Scientific American, in collaborazione con il World Economic Forum, ha valutato le tecnologie emergenti maggiormente promettenti e le ha classificate in una top 10 sulla base di numerosi parametri. In questa Top 10 troviamo i robot che interagiscono fra di loro e con gli esseri umani.
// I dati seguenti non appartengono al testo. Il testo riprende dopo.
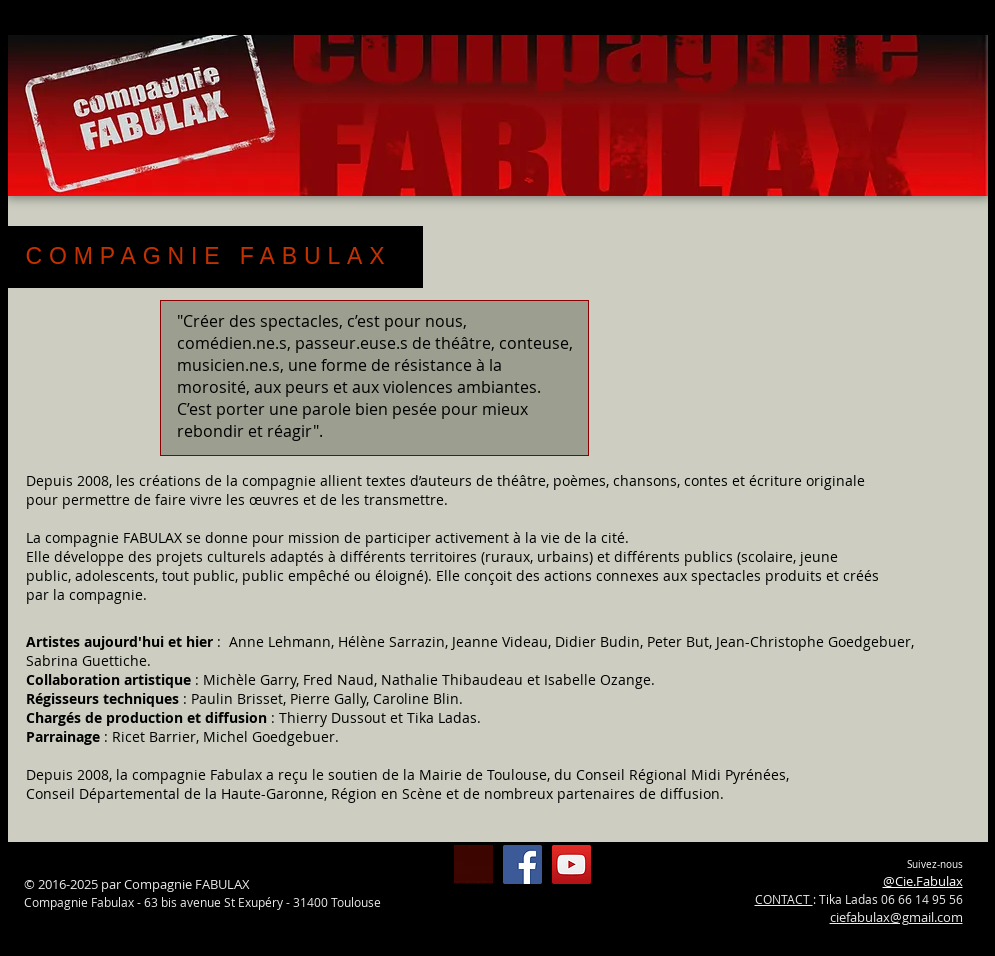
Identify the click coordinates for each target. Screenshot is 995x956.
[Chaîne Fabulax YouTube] (571, 864)
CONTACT (784, 899)
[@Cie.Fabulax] (522, 864)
Nell’industria, così come nella medicina, i robot fanno ormai da anni parte della quotidianità. Svolgono compiti pesanti che in passato dovevano essere eseguiti a mano, supportano i medici e i chirurghi nella propria attività e garantiscono una precisione superiore nelle operazioni rispetto a quella del più bravo chirurgo (che deve comunque guidare il robot nel suo operare). Questi non sono però esempi di robot sociali sviluppati appositamente per interagire con le persone anche sotto il profilo emozionale. E allora immaginiamo dei droidi sociali e la mente non può che condurci ad un esempio nato nel 1977: C-3PO, il goffo droide protocollare assemblato dal giovane Anakin Skywalker a partire da componenti di scarto. Il droide dorato, conosce più di sei milioni di forme di comunicazione; un’abilità estremamente utile ai suoi vari padroni nel corso della saga di Star Wars. Ma oltre a essere utile, pur risultando impacciato e logorroico, stabilisce con i suoi padroni – e con un altro droide – un legame affettivo importante che lo porta ad essere parte della famiglia.

Ebbene, proprio di questo stiamo parlando: siamo ormai giunti al punto di svolta. I robot sociali vengono progettati e sviluppati per essere in grado di svolgere numerose funzioni e interagire con i proprietari (amici?). Grazie all’intelligenza artificiale, a telecamere e sensori, saranno in grado di stabilire come elaborare al meglio le informazioni e come reagire ad esse. Ma reagire non significa esclusivamente rispondere in maniere sensata, bensì analizzare la voce, lo sguardo e le emozioni dell’interlocutore tramite algoritmi estremamente elaborati. Oltre a questo, i robot saranno in grado di imparare dai propri errori elaborando i feedback ricevuti.

Già oggi, una versione ibrida di questi robot viene utilizzata in tutto il mondo per i check-in in albergo, al servizio clienti degli aeroporti, presso fast food… Si chiama Pepper ed è un robot – venduto in 15'000 esemplari – in grado di riconoscere gli sguardi e le emozioni umane (anche se a livello base) nonché di sostenere una conversazione grazie ad uno schermo touch screen.

I possibili sviluppi sono molteplici: uno degli utilizzi più interessanti sembra essere nell’assistenza alla popolazione mondiale anziana. Per esempio, il robot terapeutico PARO, sviluppato in Giappone, è pensato per stimolare e ridurre lo stress nei pazienti affetti da Alzheimer. Mabu, un altro robot, ricorda ai pazienti di assumere i medicamenti e di chiamare la propria famiglia. Si tratta solo di alcuni esempi ancora molto rudimentali ma che in futuro potrebbero entrare a far parte delle nostre vite in maniera costante.